I have an application that consists of two processes (let's call them A and B), connected to each other through Unix domain sockets. Most of the time it works fine, but some users report the following behavior:
A sends a request to B. This works. A now starts reading the reply from B.
B sends a reply to A. The corresponding write() call returns an EPIPE error, and as a result B close() the socket. However, A did not close() the socket, nor did it crash.
A's read() call returns 0, indicating end-of-file. A thinks that B prematurely closed the connection.
Users have also reported variations of this behavior, e.g.:
A sends a request to B. This works partially, but before the entire request is sent A's write() call returns EPIPE, and as a result A close() the socket. However B did not close() the socket, nor did it crash.
B reads a partial request and then suddenly gets an EOF.

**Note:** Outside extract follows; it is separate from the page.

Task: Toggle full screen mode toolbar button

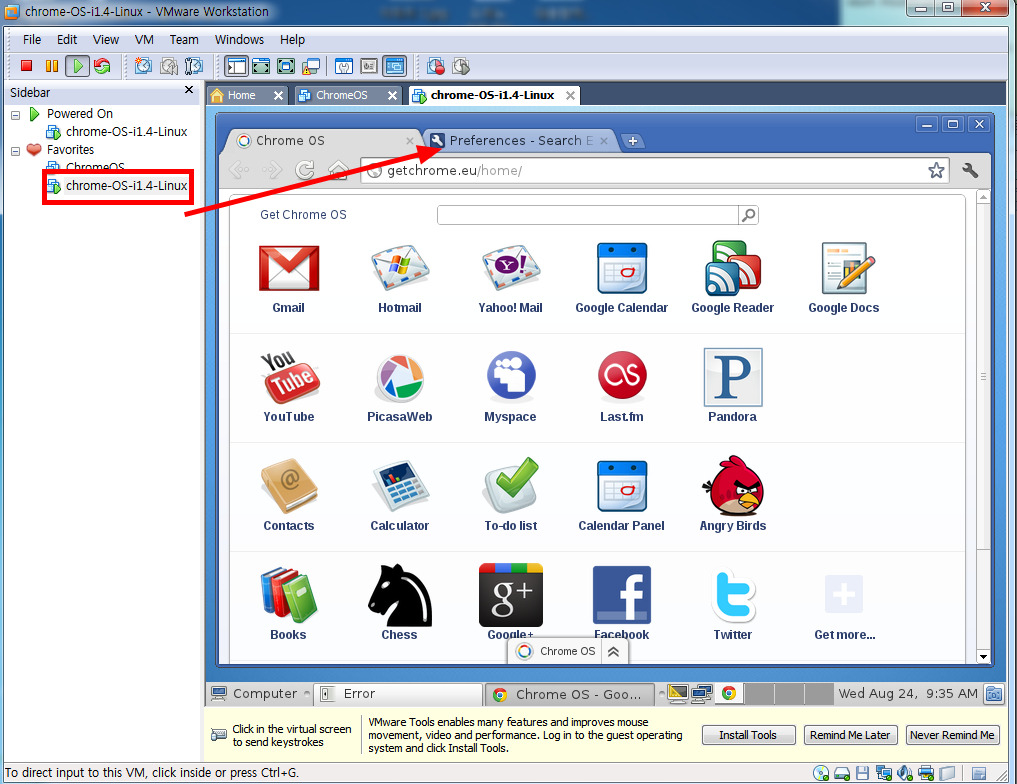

The problem is I cannot reproduce this behavior locally at all. I've tried OS X and Linux. The users are on a variety of systems, mostly OS X and Linux.
Things that I've already tried and considered:
Double close() bugs (close() is called twice on the same file descriptor): probably not as that would result in EBADF errors, but I haven't seen them.
Increasing the maximum file descriptor limit. One user reported that this worked for him, the rest reported that it did not.
What else can possibly cause behavior like this? I know for certain that neither A nor B close() the socket prematurely, and I know for certain that neither of them have crashed because both A and B were able to report the error. It is as if the kernel suddenly decided to pull the plug from the socket for some reason.